RECORDS TO USE
=-=-=-=-=

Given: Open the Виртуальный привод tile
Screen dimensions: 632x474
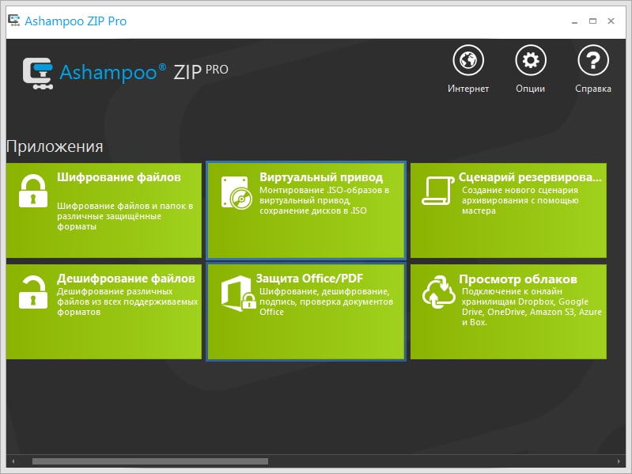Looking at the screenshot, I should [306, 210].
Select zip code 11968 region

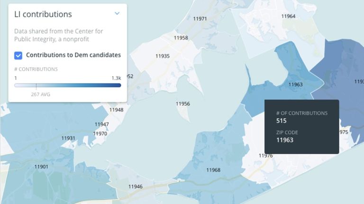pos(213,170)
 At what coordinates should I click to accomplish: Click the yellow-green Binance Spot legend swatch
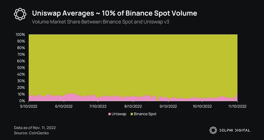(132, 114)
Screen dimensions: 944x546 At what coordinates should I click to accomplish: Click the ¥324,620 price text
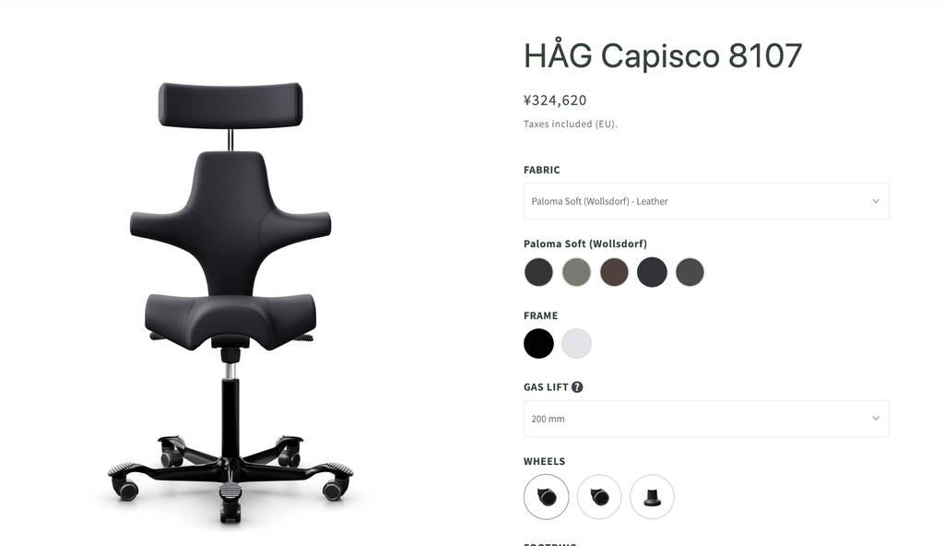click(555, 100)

=-=-=-=-=

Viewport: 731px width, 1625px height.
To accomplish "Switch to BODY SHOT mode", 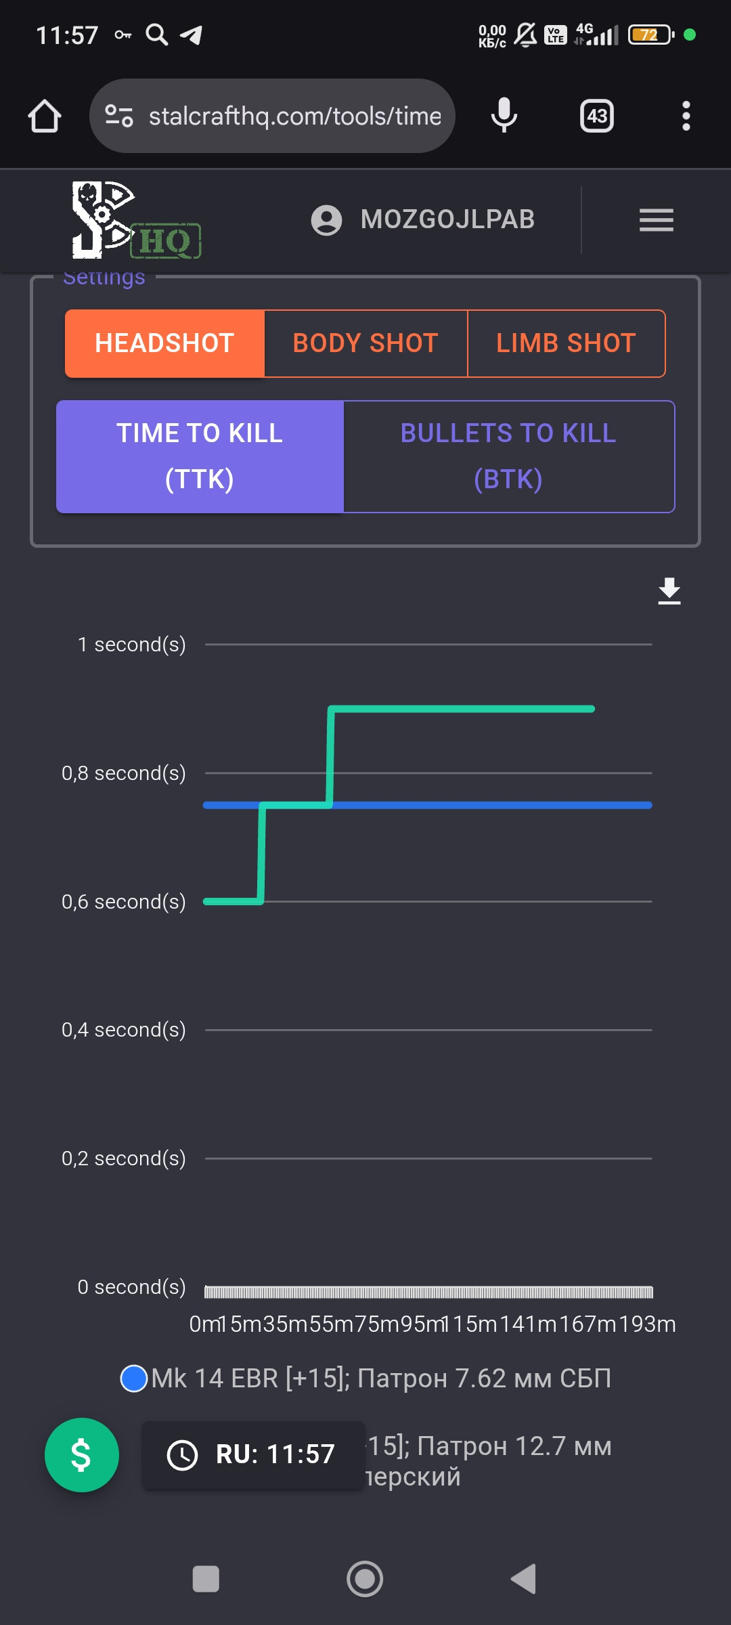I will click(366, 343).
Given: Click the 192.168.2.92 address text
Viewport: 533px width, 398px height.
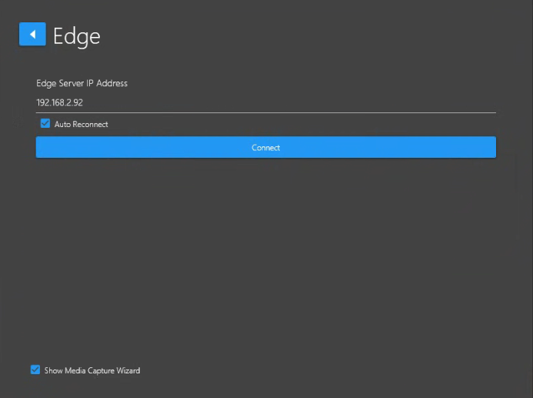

=-=-=-=-=

ASSIGNMENT
Pull out every line of the records that includes the string "width".

ANSWER SECTION
Viewport: 731px width, 1625px height.
Viewport: 533px width, 398px height.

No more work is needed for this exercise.